Chopped

It shouldn’t bother me this much, and I’m happy for him, but…it kind of sucks.  Herb Hand, perhaps the most social-media-savvy of all college football assistant coaches, apparently shot an episode of Chopped last summer and it will air in a month or two.  At the time, he was the offensive line coach of Vandy, and apparently was all in his star-V gear and everything.  But at this point, you know where that staff is now.  It’s that state school in Pennsylvania that plummeted to the abysmal depths of a 7-win season and took the entire Vanderbilt staff in an attempt to turn it around.  And for their trouble, right now they’re sitting on what is widely regarded as the #1 recruiting class for the 2015 signing year.

We can’t have nice things in Vandy athletics. Our hotshot basketball recruiter will get itchy feet after a year. Our talented class with three NBA draft picks will go 1-3 in three NCAA tournament appearances. Our #1-overall pitcher will lose the ability to find the plate in the first round of regionals against Michigan. We’ll have 48 hours to enjoy our first back-to-back bowl game victories, ever, before ESPN delivers our coach to State College because he didn’t go to Los Angeles or Austin first.  And then, when we land one of the most sought-after prospects in college football to replace him, we’ll get slotted 12th in the preseason out of 14 teams. A Kentucky team that we beat three years straight, an Ole Miss squad we beat four years out of six, a Vol squad that has to come to Nashville after losing twice and replacing their entire offensive line – they all have the Vandy game pencilled in as a win.

We get no respect for trying. We get no respect for “doing things the right way.” We tell ourselves we are to make us feel better, but supposedly Stanford was out there “doing things the right way” when they got hammered by Cal seven times in eight years, when they were winning one game a year, and do you know when people started giving them credit for it?  When they went to three straight BCS bowls.  Pity?  Sometimes.  Sympathy?  Rarely.  Respect? Never.
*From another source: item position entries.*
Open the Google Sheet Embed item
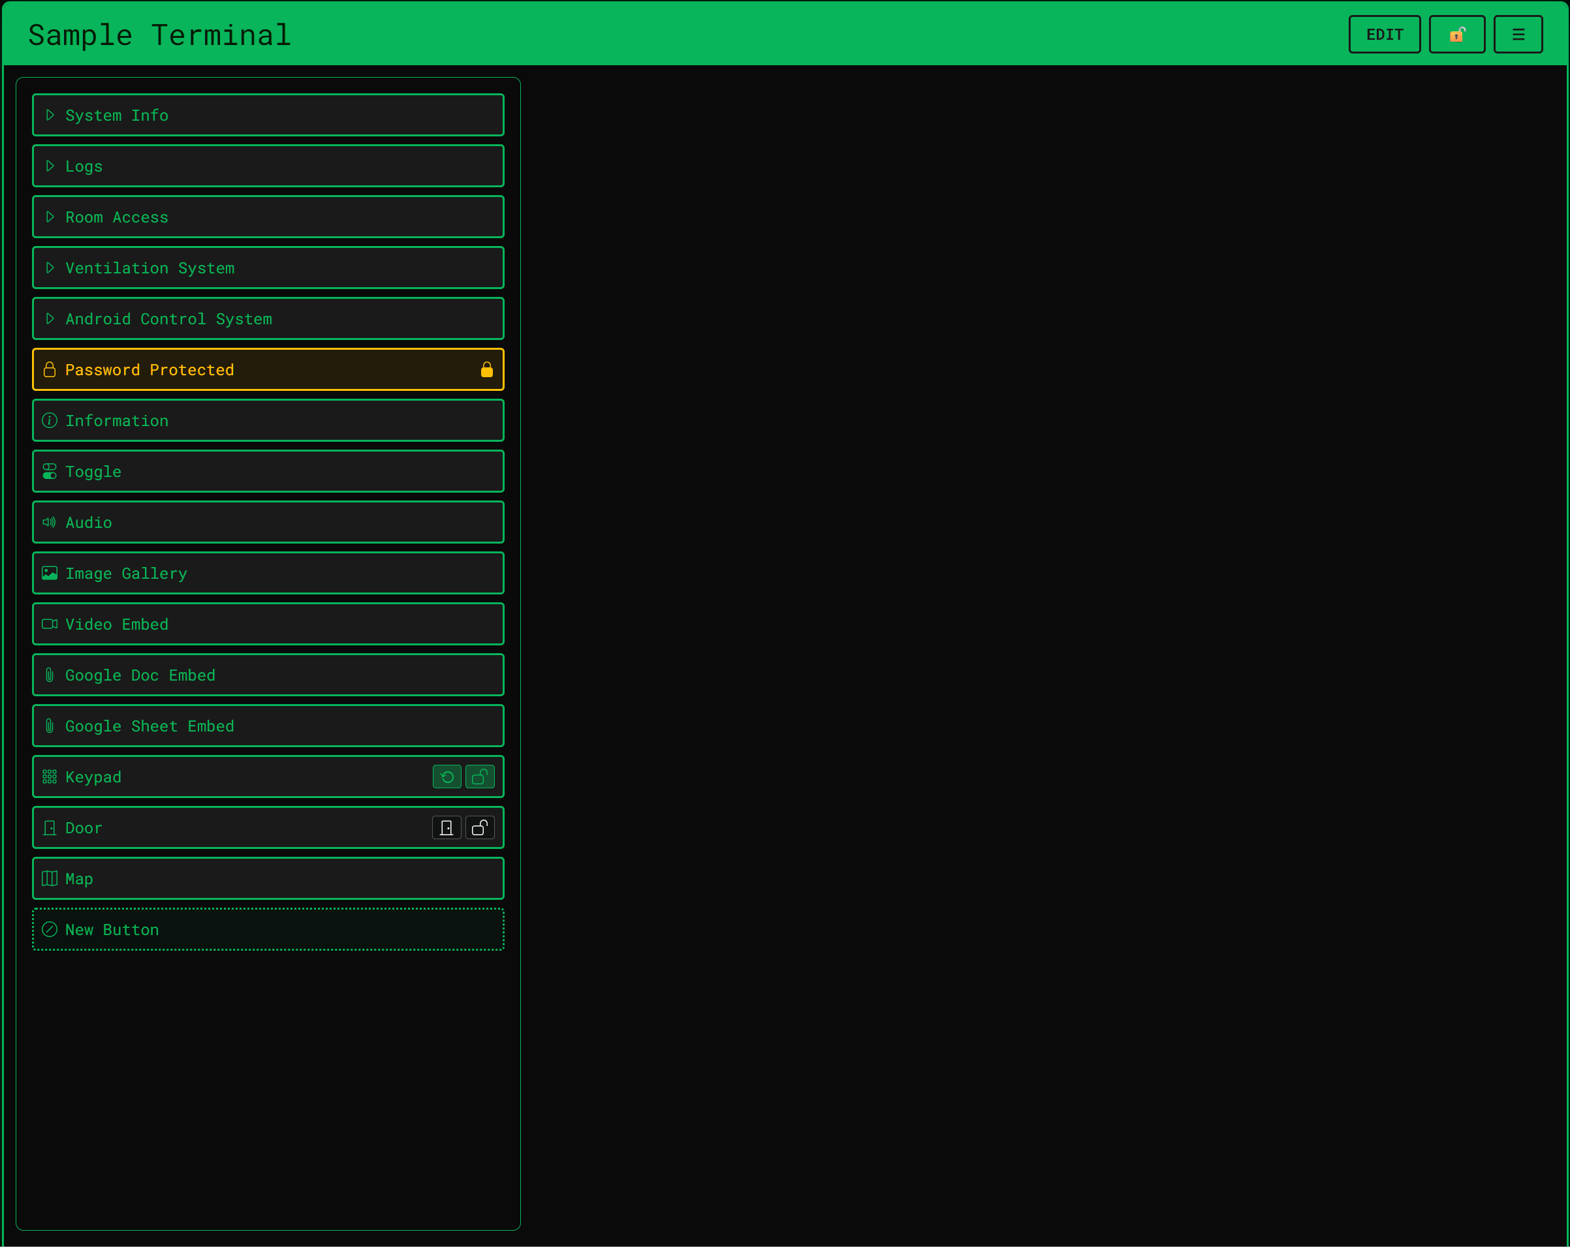This screenshot has height=1247, width=1570. click(267, 726)
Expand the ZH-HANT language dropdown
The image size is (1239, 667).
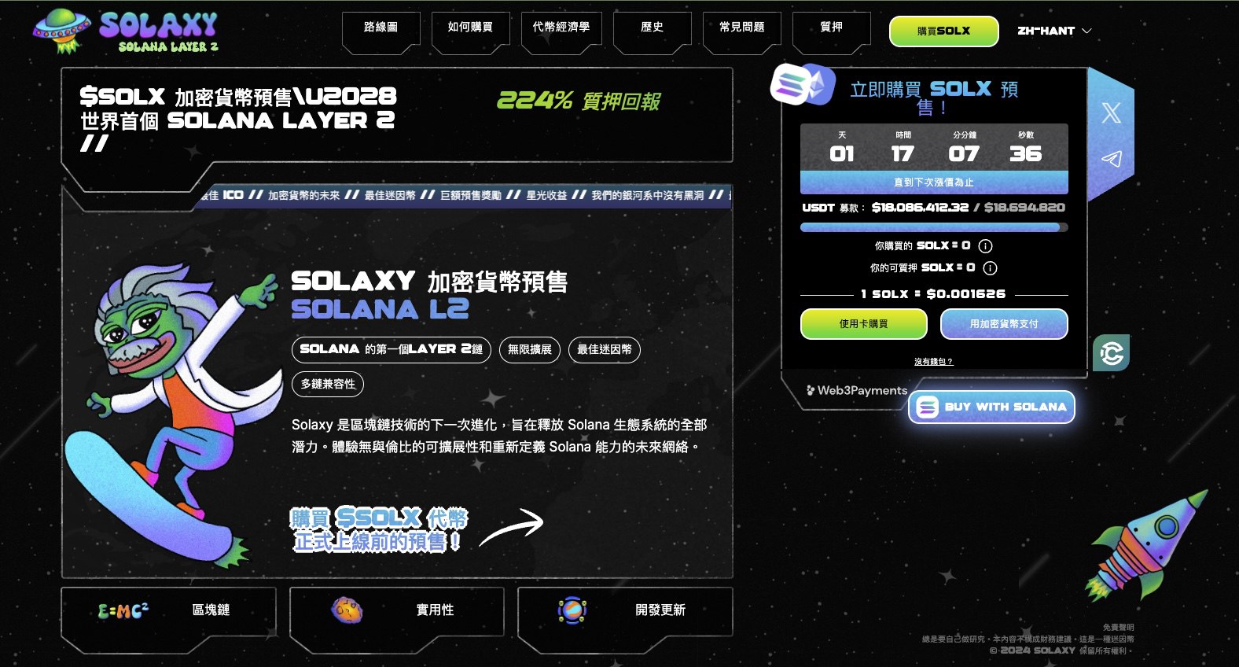pos(1054,31)
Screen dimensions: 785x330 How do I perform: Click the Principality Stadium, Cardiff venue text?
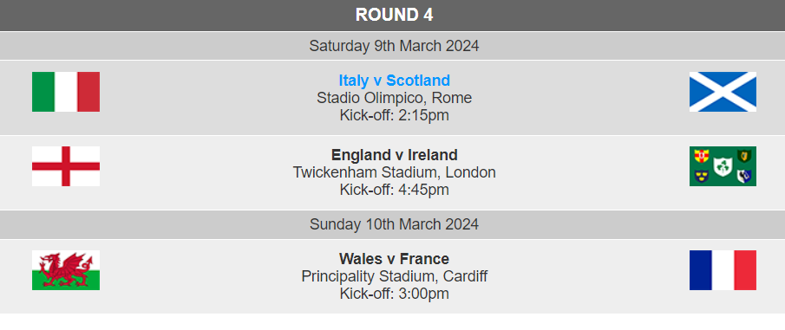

The fact is, we’re only going to get respect when we start beating people over and over and over and over again.  When it can’t be dismissed as a fluke play or a lucky bounce or a talented player or a coach who caught lightning in a beer bottle. And even then, as long as we have fewer seats in the stadium, fewer fans who only set foot on a college campus for games, less free-floating money wandering into the pockets of players and prospects, we’re not going to be considered a peer with the rest of our conference.  Because, to be blunt, they are not our peers.

Which begs the question…what are we still doing here?